“How’s the Lancaster housing market doing?” asked an upbeat Lancaster landlord last week.
“Quite strange”, I replied. Our landlord was perplexed! Let me explain…
Even the Brexit vote has not hindered Lancaster’s steady rise in property value, as Lancaster property values went up 1.91% last month alone, leaving Lancaster values 2.22% higher than a year ago. An increase in demand from buyers and an uninspiring level of supply (i.e. the number of properties on the market) has driven up the value of the Lancaster’s housing.
….And that is where the issue is. With Brexit, the coalition of the 2010-15, a double-dip recession and post credit crunch fallout – I was perplexed that the Lancaster property market (and values) has remained so strong, still 6.7% higher than 20 months ago. That is until you start to look into the real reasons why we find ourselves in such a great place.

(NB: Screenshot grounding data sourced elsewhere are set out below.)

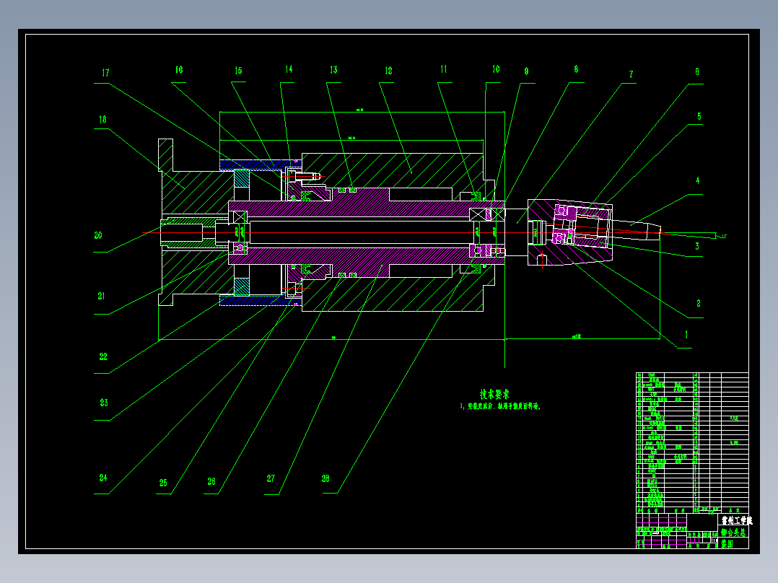Click part number label 4
Screen dimensions: 778x583
(x=698, y=180)
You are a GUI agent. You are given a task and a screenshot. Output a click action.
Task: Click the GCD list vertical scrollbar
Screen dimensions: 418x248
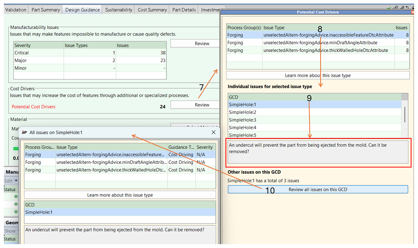coord(405,114)
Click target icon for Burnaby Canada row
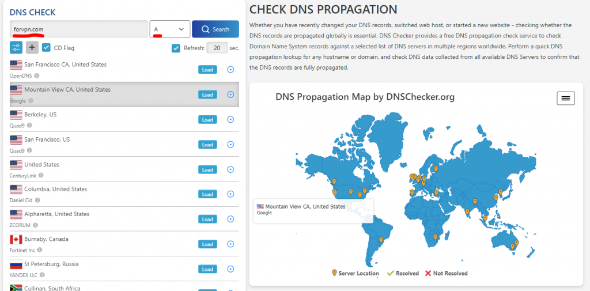Viewport: 590px width, 291px height. pos(230,244)
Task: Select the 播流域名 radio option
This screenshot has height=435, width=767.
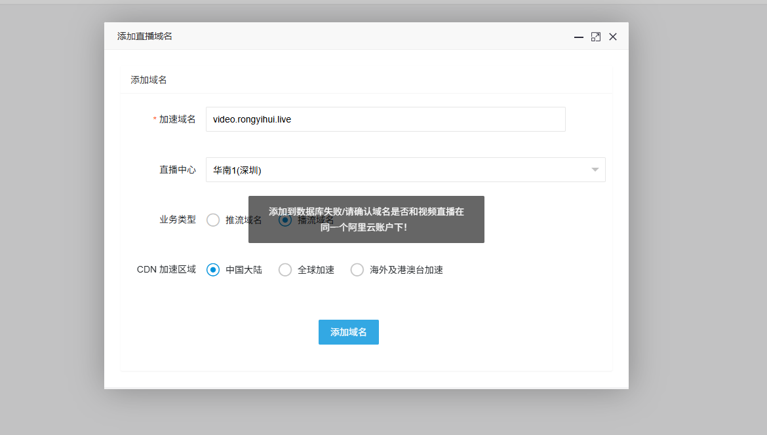Action: pyautogui.click(x=285, y=220)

The Lancaster (and the UK) housing market is built on the foundations of basic economic rules that any GCSE Economics student should understand. However, at a time when, as a country, we seem eager to uncouple ourselves from all manner of proven facts, anything is up for grabs.

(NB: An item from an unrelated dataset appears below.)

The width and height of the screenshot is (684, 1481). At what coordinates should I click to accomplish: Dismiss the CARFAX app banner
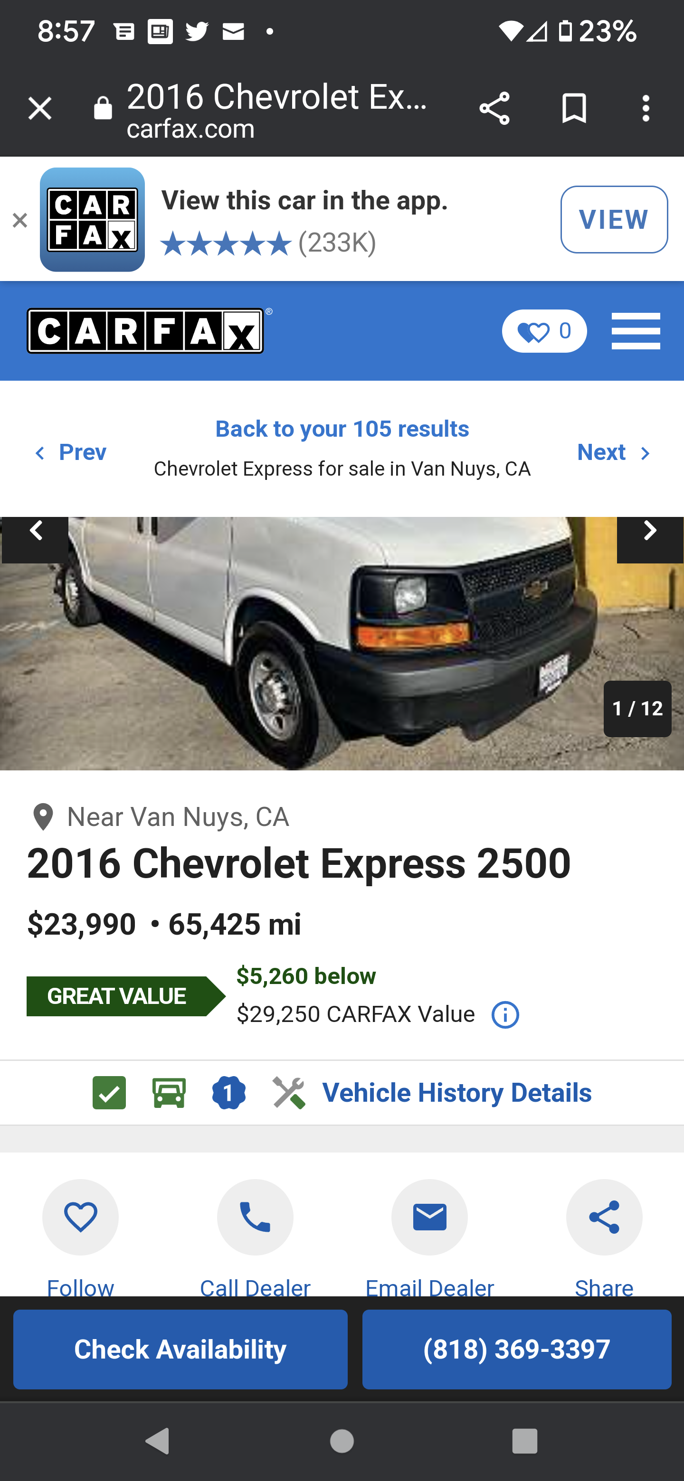point(20,220)
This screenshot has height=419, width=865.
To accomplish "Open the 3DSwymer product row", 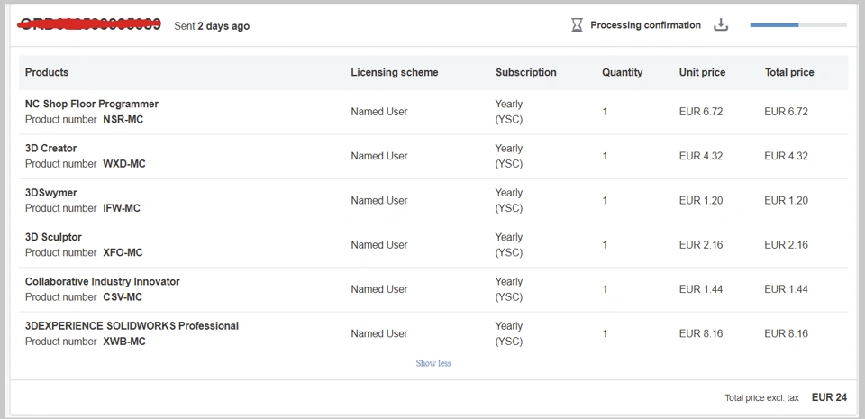I will pos(51,192).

Even the wary RICS said throughout the UK, most of its Chartered Surveyors anticipated house prices to increase in the next six months, which seems contradictory given economic cautions from Mr Hammond and HM Treasury. Even though inflation will rise to around 2% to 3% in 2017 and perhaps a little more in 2018 because of Sterling’s devaluation, together with a high probability of a decelerating GDP and a slight rise in unemployment, how can the RICS and most of my landlords be so confident about the value of our homes?
Well, look from where we are starting. Nationally, a base of low unemployment, low inflation and preposterously low interest rates, while in Lancaster, the local economy is doing quite well for itself. Confidence also plays a part. Confidence can supersede basic economic facts for a short time at least, which is why actual property market changes tend to be more exaggerated, as confidence can turn both positive and negative very quickly. The fact is, there is a long-term relationship between property values, wages and unemployment. For example, looking at the graph below, you can quite clearly see the ratio of property values to earnings is nowhere near as high as it reached in 2008 and currently is in the middle of the range for the last 30 years. As a country, we are in a good place.
By April 2017, they say Article 50 will be invoked. This will bring additional political tomfooleries and economic ups and downs. With both purchasers and vendors predisposed by the 24-hour news cycle, which let’s face it, gets more haphazard by the day, it is likely to prove a challenging couple of years … and yes, Lancaster property values might drop slightly in 2017, but based on what we know of the UK plc now, the UK and Lancaster property values are not projected to move that much over 2017 or 2018. Going into the next two years, we are in much better financial shape as a country compared to the last two crashes of 1987 and 2008.
But, on the other side of the coin, what we also know is that we don’t know much about the form of our economic future or indeed many other facets of our lives. Confidence will continue to be the key player in the Lancaster housing market for a while longer – yet this may spur some much needed second-hand market activity? Now, where is my crystal ball?